KUTIPAN:
KARMA PHALA
TATWA
(Oleh: Ketut Eny Yunita)
I.
Pendahuluan
Hindu seringkali dianggap sebagai agama yang beraliran politeisme karena memuja banyak Dewa, namun tidaklah sepenuhnya demikian. Dalam agama Hindu, Dewa bukanlah Tuhan tersendiri. Menurut umat Hindu, Tuhan itu Maha Esa tiada
duanya. Dalam salah satu ajaran filsafat Hindu, Adwaita Wedanta menegaskan
bahwa hanya ada satu kekuatan dan menjadi sumber dari segala yang ada (Brahman), yang memanifestasikan diri-Nya kepada manusia dalam
beragam bentuk.
Dalam Agama
Hindu ada lima keyakinan dan kepercayaan yang disebut dengan Pancasradha. Pancasradha merupakan keyakinan dasar umat Hindu.
Kelima keyakinan tersebut, yakni:
- Widhi Tattwa adalah percaya kepada Tuhan Yang Maha Esa dan segala aspeknya
- Atma Tattwa adalah percaya dengan adanya jiwa dalam setiap makhluk
- Karmaphala Tattwa adalah percaya dengan adanya hukum sebab-akibat dalam setiap perbuatan
- Punarbhava Tattwa adalah percaya dengan adanya proses kelahiran kembali (reinkarnasi)
- Moksa Tattwa adalah percaya bahwa kebahagiaan tertinggi merupakan tujuan akhir manusia
Salah
satu masalah yang selalu dipikirkan manusia sejak zaman dahulu sampai sekarang
adalah masalah tentang keadaan sesudah kematian. Apakah yang akan terjadi
sesudah kehidupan ini? Apakah seseorang lenyap setelah meninggal dunia atau
apakah ia tetap hidup sesudah kematian? Jika ia tetap hidup sesudah kematian,
bagaimana keadaanya dalam kehidupan yang baru itu? Semua pertanyaan yang
membingungkan ini telah berkali-kali dicoba untuk dijawab sejak masa yang
lampau. Pertanyaan-pertanyaan ini merupakan teka-teki klasik yang sering muncul
dalam pikiran manusia.

BAHAN:
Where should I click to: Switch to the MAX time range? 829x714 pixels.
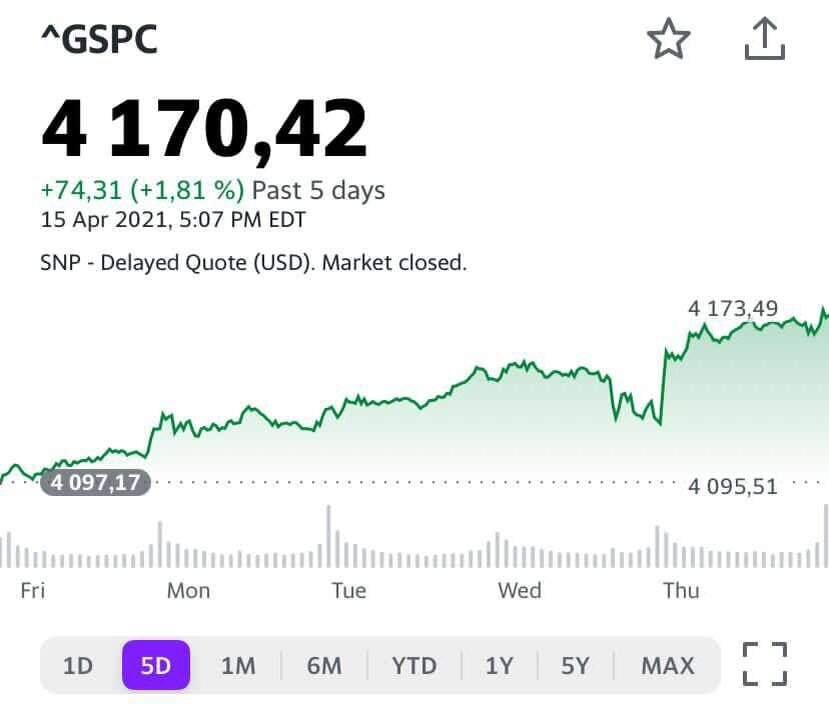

PETUNJUK LATIHAN:
Ketik ulang bagian kutipan tentang Karma Phala di atas yang terletak antara "KARMA PHALA" dan "beragam bentuk.", termasuk kedua bagian tersebut.

HASIL AKHIR:
KARMA PHALA
TATWA
(Oleh: Ketut Eny Yunita)
I.
Pendahuluan
Hindu seringkali dianggap sebagai agama yang beraliran politeisme karena memuja banyak Dewa, namun tidaklah sepenuhnya demikian. Dalam agama Hindu, Dewa bukanlah Tuhan tersendiri. Menurut umat Hindu, Tuhan itu Maha Esa tiada
duanya. Dalam salah satu ajaran filsafat Hindu, Adwaita Wedanta menegaskan
bahwa hanya ada satu kekuatan dan menjadi sumber dari segala yang ada (Brahman), yang memanifestasikan diri-Nya kepada manusia dalam
beragam bentuk.